> [RECORDS TO USE]:

┄┄┄┄┄┄┄┄┄┄

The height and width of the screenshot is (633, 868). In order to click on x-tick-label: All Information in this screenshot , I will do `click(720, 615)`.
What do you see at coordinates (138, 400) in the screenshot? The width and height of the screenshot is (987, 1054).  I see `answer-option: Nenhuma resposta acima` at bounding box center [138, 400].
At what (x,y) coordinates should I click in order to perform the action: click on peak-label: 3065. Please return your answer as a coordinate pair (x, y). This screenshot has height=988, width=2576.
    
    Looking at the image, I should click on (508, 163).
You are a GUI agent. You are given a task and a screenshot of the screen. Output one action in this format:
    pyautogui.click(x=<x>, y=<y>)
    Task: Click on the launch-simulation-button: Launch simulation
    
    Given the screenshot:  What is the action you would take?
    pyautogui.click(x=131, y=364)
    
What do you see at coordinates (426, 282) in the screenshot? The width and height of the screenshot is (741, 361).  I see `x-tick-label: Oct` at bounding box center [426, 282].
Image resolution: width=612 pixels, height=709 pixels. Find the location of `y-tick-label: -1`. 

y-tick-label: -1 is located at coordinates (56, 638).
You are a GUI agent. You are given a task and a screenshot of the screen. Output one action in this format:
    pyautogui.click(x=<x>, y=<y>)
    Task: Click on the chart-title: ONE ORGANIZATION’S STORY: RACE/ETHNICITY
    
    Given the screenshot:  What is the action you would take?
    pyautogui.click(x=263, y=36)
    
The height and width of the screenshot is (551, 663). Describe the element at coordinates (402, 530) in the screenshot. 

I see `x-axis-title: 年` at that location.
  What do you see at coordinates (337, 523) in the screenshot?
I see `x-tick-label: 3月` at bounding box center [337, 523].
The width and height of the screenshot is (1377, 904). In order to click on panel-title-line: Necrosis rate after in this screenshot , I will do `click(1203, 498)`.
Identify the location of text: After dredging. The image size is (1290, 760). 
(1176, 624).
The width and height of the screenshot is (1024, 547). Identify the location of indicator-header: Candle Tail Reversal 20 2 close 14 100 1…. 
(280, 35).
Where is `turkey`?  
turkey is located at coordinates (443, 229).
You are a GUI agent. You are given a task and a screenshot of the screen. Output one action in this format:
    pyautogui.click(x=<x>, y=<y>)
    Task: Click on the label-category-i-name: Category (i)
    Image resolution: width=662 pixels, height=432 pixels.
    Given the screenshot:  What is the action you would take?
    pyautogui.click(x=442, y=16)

┄┄┄┄┄┄┄┄┄┄

> [INSTRUCTION]:
Copy all of the rows above word for word.

> [RESULT OF THE EXERCISE]:
The height and width of the screenshot is (633, 868). In order to click on x-tick-label: All Information in this screenshot , I will do `click(720, 615)`.
What do you see at coordinates (138, 400) in the screenshot? The width and height of the screenshot is (987, 1054).  I see `answer-option: Nenhuma resposta acima` at bounding box center [138, 400].
At what (x,y) coordinates should I click in order to perform the action: click on peak-label: 3065. Please return your answer as a coordinate pair (x, y). This screenshot has height=988, width=2576.
    
    Looking at the image, I should click on (508, 163).
You are a GUI agent. You are given a task and a screenshot of the screen. Output one action in this format:
    pyautogui.click(x=<x>, y=<y>)
    Task: Click on the launch-simulation-button: Launch simulation
    
    Given the screenshot:  What is the action you would take?
    pyautogui.click(x=131, y=364)
    
What do you see at coordinates (426, 282) in the screenshot? The width and height of the screenshot is (741, 361).  I see `x-tick-label: Oct` at bounding box center [426, 282].
Image resolution: width=612 pixels, height=709 pixels. Find the location of `y-tick-label: -1`. 

y-tick-label: -1 is located at coordinates (56, 638).
You are a GUI agent. You are given a task and a screenshot of the screen. Output one action in this format:
    pyautogui.click(x=<x>, y=<y>)
    Task: Click on the chart-title: ONE ORGANIZATION’S STORY: RACE/ETHNICITY
    
    Given the screenshot:  What is the action you would take?
    pyautogui.click(x=263, y=36)
    
The height and width of the screenshot is (551, 663). Describe the element at coordinates (402, 530) in the screenshot. 

I see `x-axis-title: 年` at that location.
  What do you see at coordinates (337, 523) in the screenshot?
I see `x-tick-label: 3月` at bounding box center [337, 523].
The width and height of the screenshot is (1377, 904). In order to click on panel-title-line: Necrosis rate after in this screenshot , I will do `click(1203, 498)`.
Identify the location of text: After dredging. The image size is (1290, 760). 
(1176, 624).
The width and height of the screenshot is (1024, 547). Identify the location of indicator-header: Candle Tail Reversal 20 2 close 14 100 1…. 
(280, 35).
Where is `turkey`?  
turkey is located at coordinates (443, 229).
You are a GUI agent. You are given a task and a screenshot of the screen. Output one action in this format:
    pyautogui.click(x=<x>, y=<y>)
    Task: Click on the label-category-i-name: Category (i)
    Image resolution: width=662 pixels, height=432 pixels.
    Given the screenshot:  What is the action you would take?
    pyautogui.click(x=442, y=16)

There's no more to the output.